Entries on finding words and elements

=======

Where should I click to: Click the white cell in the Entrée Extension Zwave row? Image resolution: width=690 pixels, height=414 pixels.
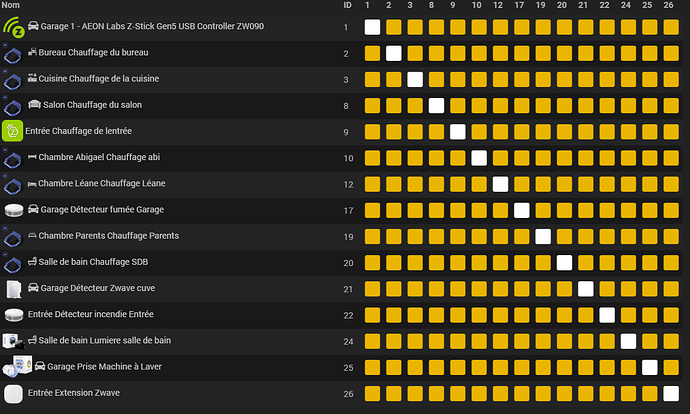(670, 393)
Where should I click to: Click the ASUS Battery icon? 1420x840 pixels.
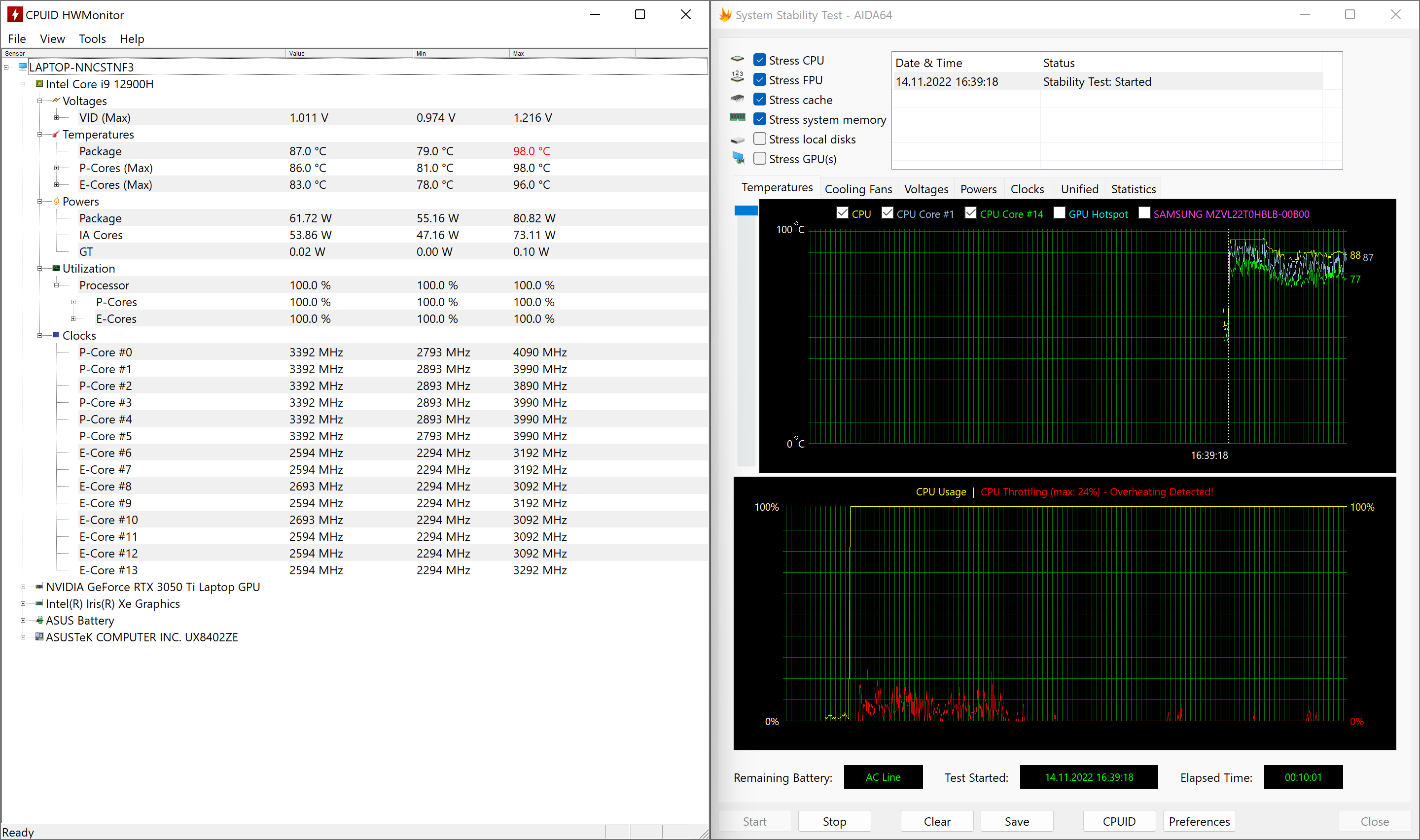point(39,620)
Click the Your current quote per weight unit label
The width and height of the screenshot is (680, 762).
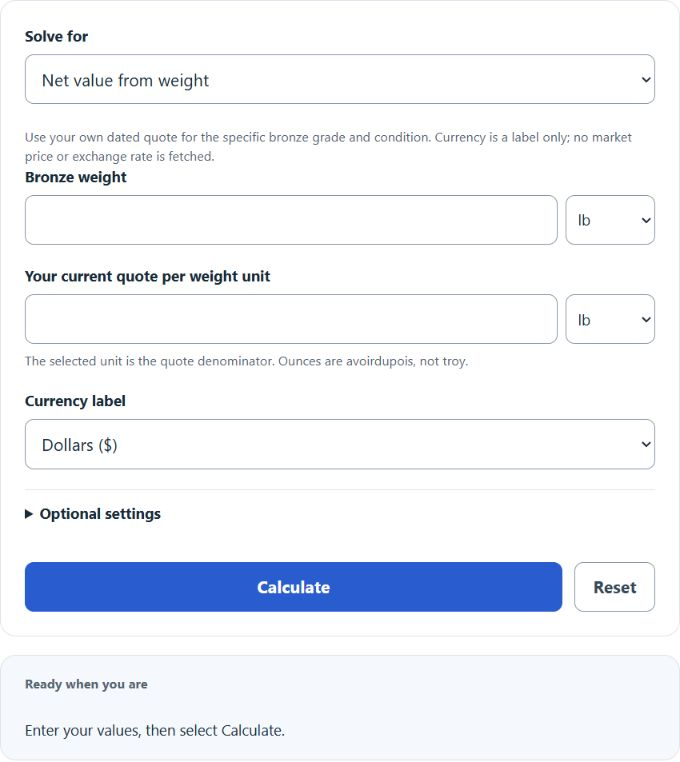147,277
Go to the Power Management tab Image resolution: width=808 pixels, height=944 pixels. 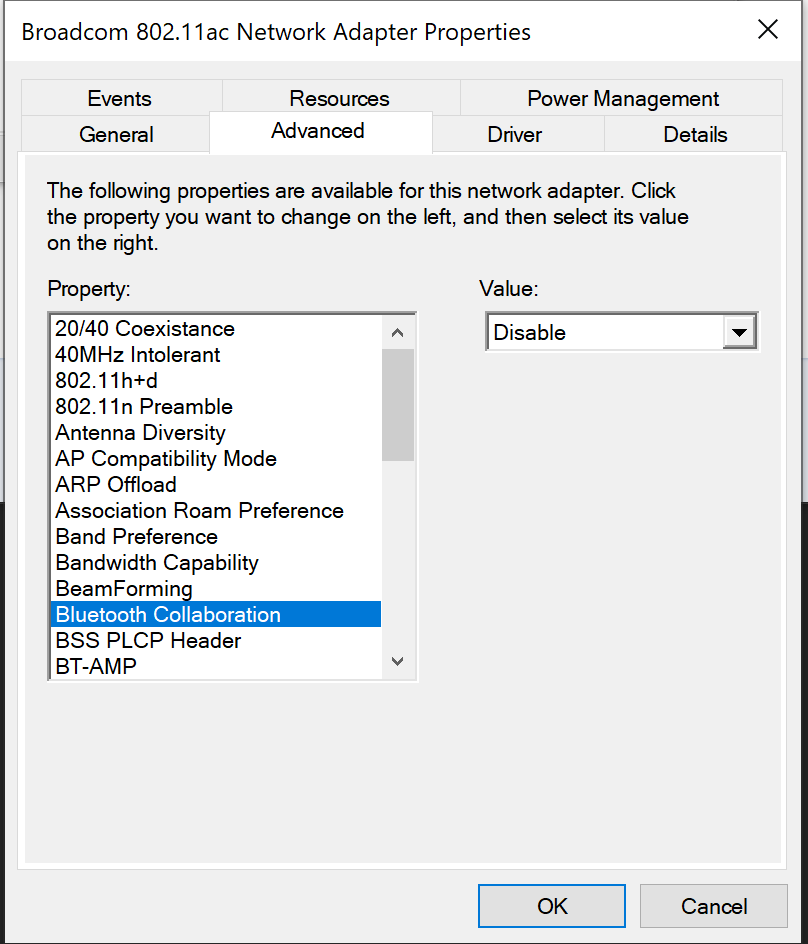click(x=622, y=99)
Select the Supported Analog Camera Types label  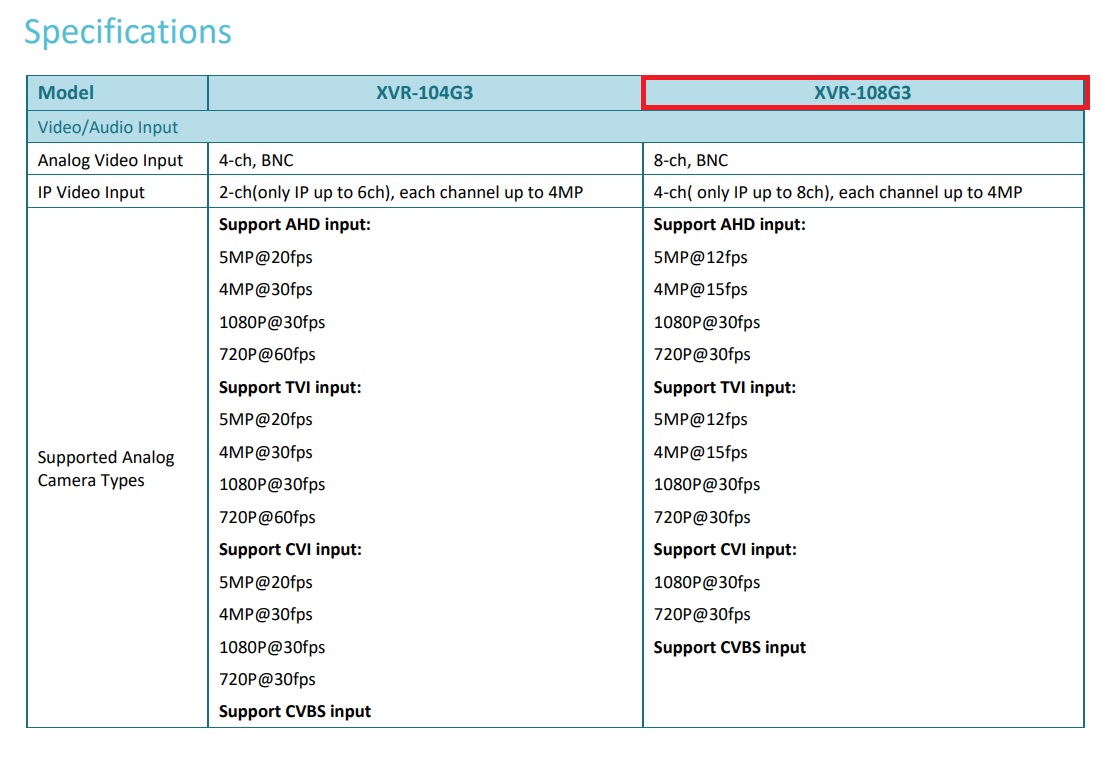pos(106,469)
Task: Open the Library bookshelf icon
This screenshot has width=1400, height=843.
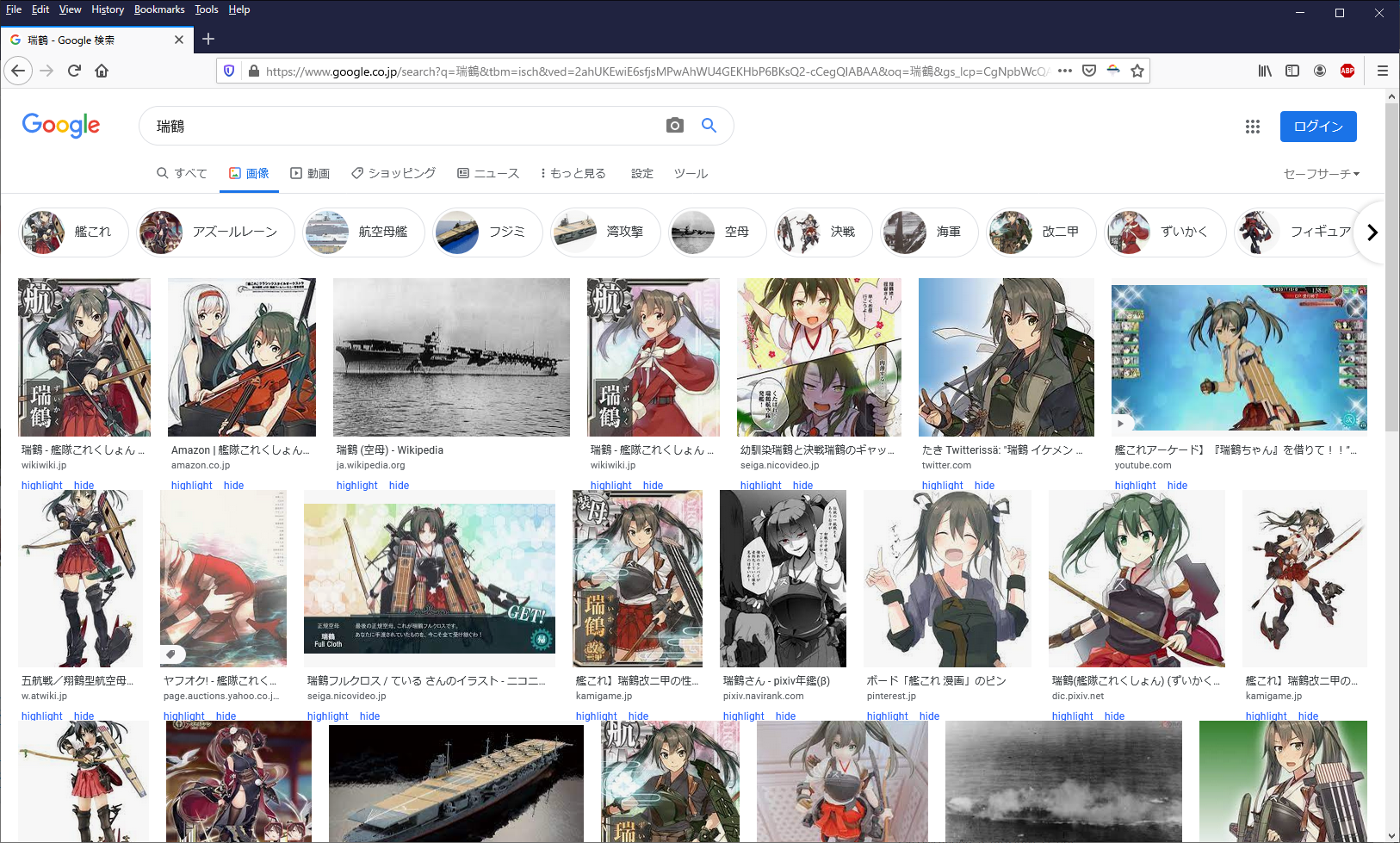Action: tap(1264, 71)
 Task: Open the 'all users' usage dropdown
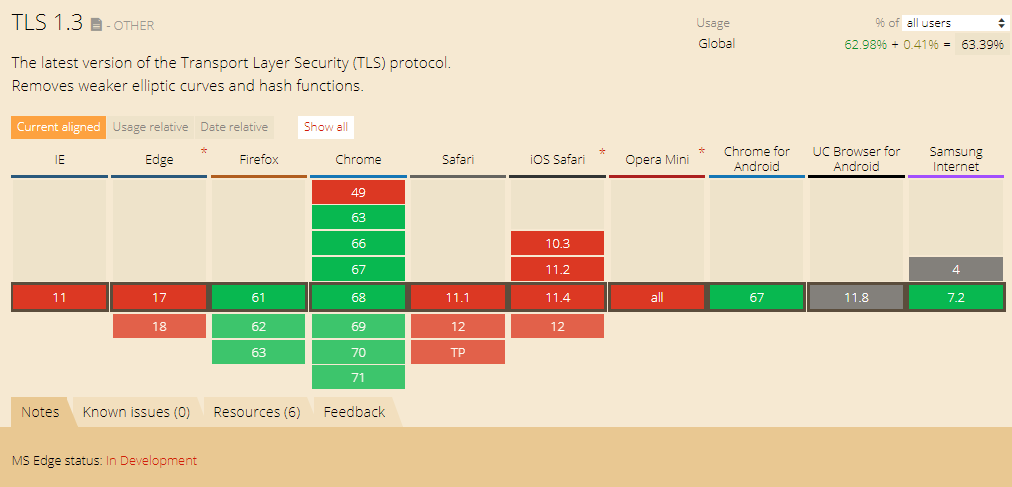[x=955, y=23]
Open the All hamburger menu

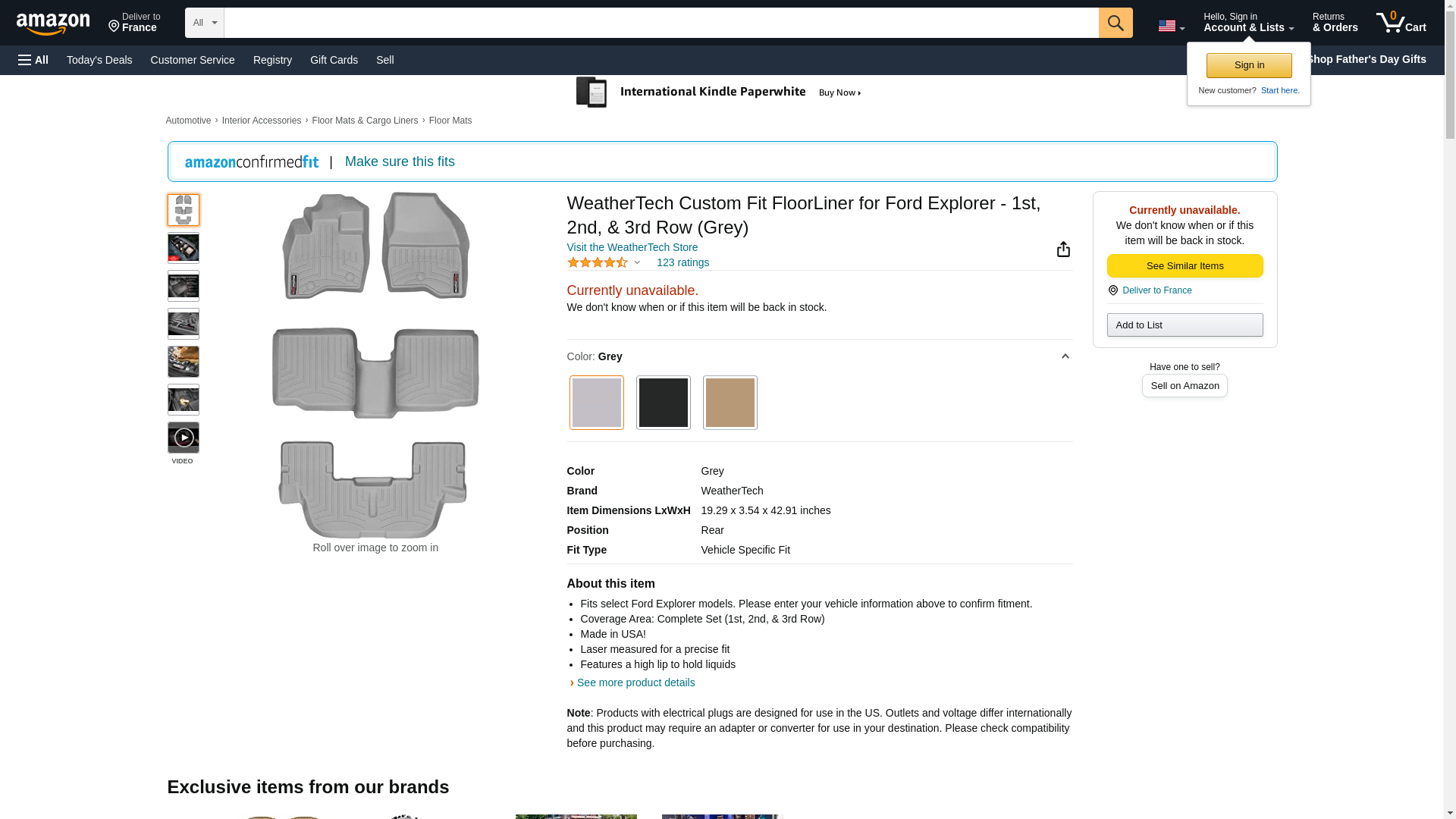click(x=33, y=60)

=======

* **Given problem**
Count the lines in the records above that contain the string "Where". Reply with the number only.

* **The output**
2